Bhogale Shounak, Seward Chris, Stubbs Lisa, Sinha Saurabh
Center for Biophysics and Quantitative Biology, University of Illinois at Urbana-Champaign, Urbana, IL 61801, USA.
Pacific Northwest Research Insititute, Seattle WA 98122.
bioRxiv. 2023 Nov 13:2023.11.09.565900. doi: 10.1101/2023.11.09.565900.
A common way to investigate gene regulatory mechanisms is to identify differentially expressed genes using transcriptomics, find their candidate enhancers using epigenomics, and search for over-represented transcription factor (TF) motifs in these enhancers using bioinformatics tools. A related follow-up task is to model gene expression as a function of enhancer sequences and rank TF motifs by their contribution to such models, thus prioritizing among regulators. We present a new computational tool called SEAMoD that performs the above tasks of motif finding and sequence-to-expression modeling simultaneously. It trains a convolutional neural network model to relate enhancer sequences to differential expression in one or more biological conditions. The model uses TF motifs to interpret the sequences, learning these motifs and their relative importance to each biological condition from data. It also utilizes epigenomic information in the form of activity scores of putative enhancers and automatically searches for the most promising enhancer for each gene. Compared to existing neural network models of non-coding sequences, SEAMoD uses far fewer parameters, requires far less training data, and emphasizes biological interpretability.
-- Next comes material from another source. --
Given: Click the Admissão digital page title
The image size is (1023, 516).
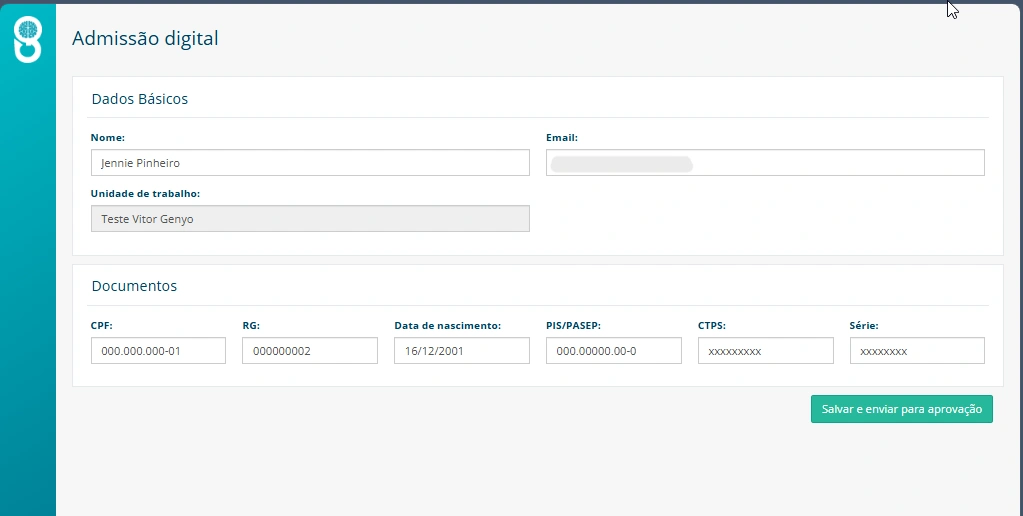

We used SEAMoD to understand regulatory mechanisms underlying the differentiation of neural stem cell (NSC) derived from mouse forebrain. We profiled gene expression and histone modifications in NSC and three differentiated cell types and used SEAMoD to model differential expression of nearly 12,000 genes with an accuracy of 81%, in the process identifying the Olig2, E2f family TFs, Foxo3, and Tcf4 as key transcriptional regulators of the differentiation process.
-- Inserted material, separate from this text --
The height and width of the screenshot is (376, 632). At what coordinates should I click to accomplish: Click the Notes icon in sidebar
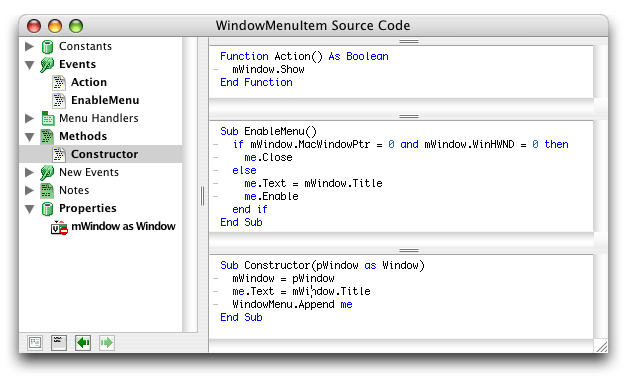[x=47, y=190]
研究基因调控机制的一种常见方法是,利用转录组学鉴定差异表达基因,利用表观基因组学找到它们的候选增强子,并使用生物信息学工具在这些增强子中搜索过度富集的转录因子(TF)基序。一个相关的后续任务是将基因表达建模为增强子序列的函数,并根据TF基序对这种模型的贡献对其进行排序,从而在调控因子中进行优先级排序。我们提出了一种名为SEAMoD的新计算工具,它能同时执行上述基序查找和序列到表达建模的任务。它训练一个卷积神经网络模型,将增强子序列与一种或多种生物学条件下的差异表达联系起来。该模型利用TF基序来解释序列,从数据中学习这些基序及其对每种生物学条件的相对重要性。它还利用推定增强子活性评分形式的表观基因组信息,并自动为每个基因搜索最有前景的增强子。与现有的非编码序列神经网络模型相比,SEAMoD使用的参数要少得多,所需的训练数据也要少得多,并且强调生物学可解释性。我们使用SEAMoD来理解源自小鼠前脑的神经干细胞(NSC)分化的调控机制。我们分析了NSC和三种分化细胞类型中的基因表达和组蛋白修饰,并使用SEAMoD对近12000个基因的差异表达进行建模,准确率达到81%,在此过程中确定Olig2、E2f家族转录因子、Foxo3和Tcf4是分化过程的关键转录调控因子。